Shreya Jariwala L&S Biological Sciences
Identification and Characterization of Phage-Encoded Counter-Defenses
Phage-bacteria interactions drive the co-evolution of bacterial pathogens and their viral predators. Additionally, these interactions reveal novel molecular mechanisms that impact microbial ecology and therapeutic strategies. My research asks: What counter-defense mechanisms do ICP1 phages use to overcome stably encoded phage defense systems in epidemic Vibrio cholerae? ICP1 is a lytic phage that exclusively infects V. cholerae, which has developed diverse defense systems to block phage infection. In response, ICP1 encodes specialized counter-defense strategies to neutralize bacterial immunity and ensure successful infection.

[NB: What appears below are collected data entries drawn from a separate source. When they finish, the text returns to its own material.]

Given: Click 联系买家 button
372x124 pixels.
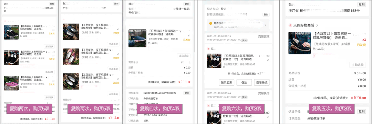Looking at the screenshot, I should tap(227, 83).
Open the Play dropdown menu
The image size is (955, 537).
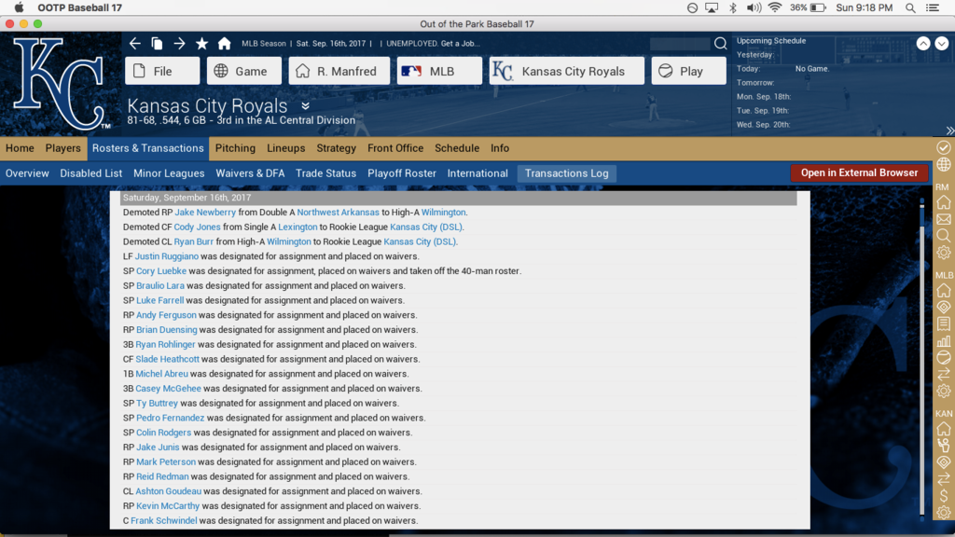[688, 71]
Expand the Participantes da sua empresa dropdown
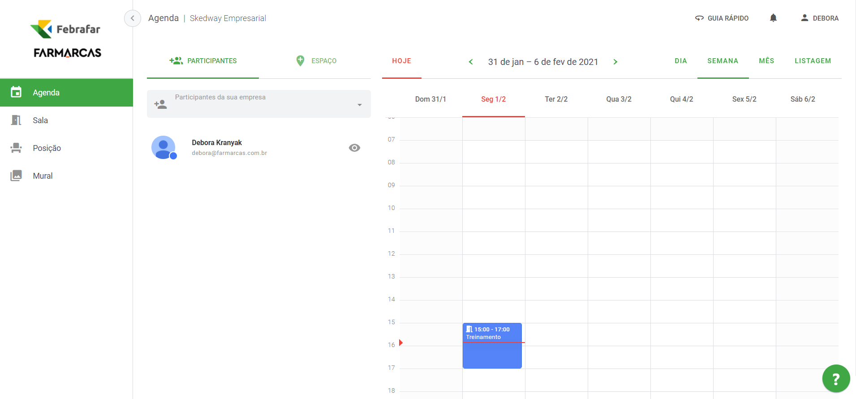Viewport: 856px width, 399px height. 359,105
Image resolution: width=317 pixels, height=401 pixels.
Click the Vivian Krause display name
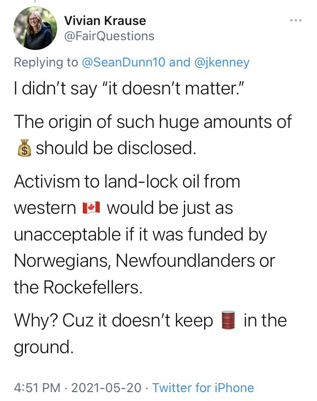tap(105, 20)
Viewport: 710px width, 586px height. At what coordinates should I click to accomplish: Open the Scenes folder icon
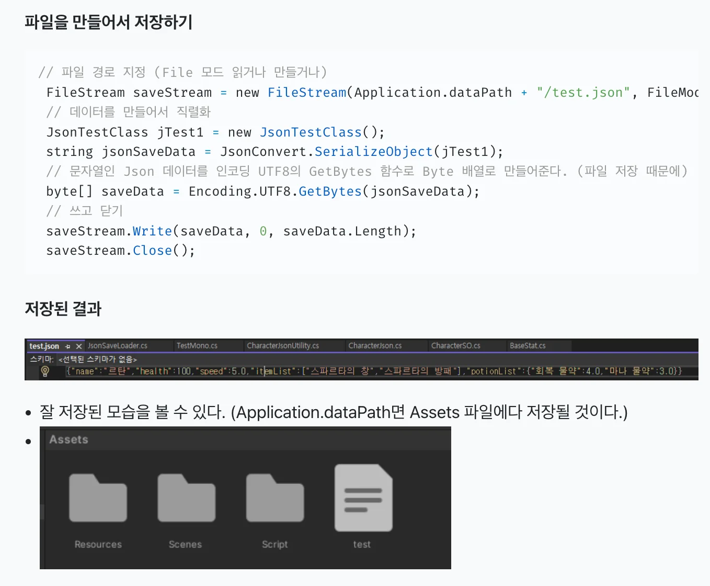pos(186,498)

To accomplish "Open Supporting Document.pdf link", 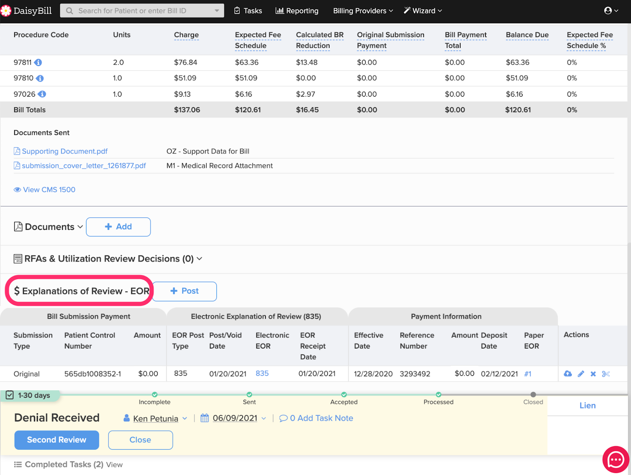I will tap(64, 151).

Understanding these mechanisms is crucial for phage therapy applications, as bacterial defenses can restrict therapeutic phage efficacy. While bioinformatic advances have identified numerous bacterial defense systems, many lack known counter-defense mechanisms. My project will use CRISPR-based genome engineering to delete ICP1 genes and test their ability to overcome V. cholerae defenses. This work will define the molecular interactions driving phage-host co-evolution and inform the development of phage-based cholera interventions.
Message To Sponsor
Thank you for supporting my research on how bacteriophages overcome bacterial immune systems in Vibrio cholerae. I’m especially excited to study the genetic strategies phages use to bypass these defenses, as this work has important implications for improving phage therapy. Your generosity allows me to pursue hands-on research that deepens our understanding of microbial evolution and infectious disease. I’m truly grateful for this opportunity.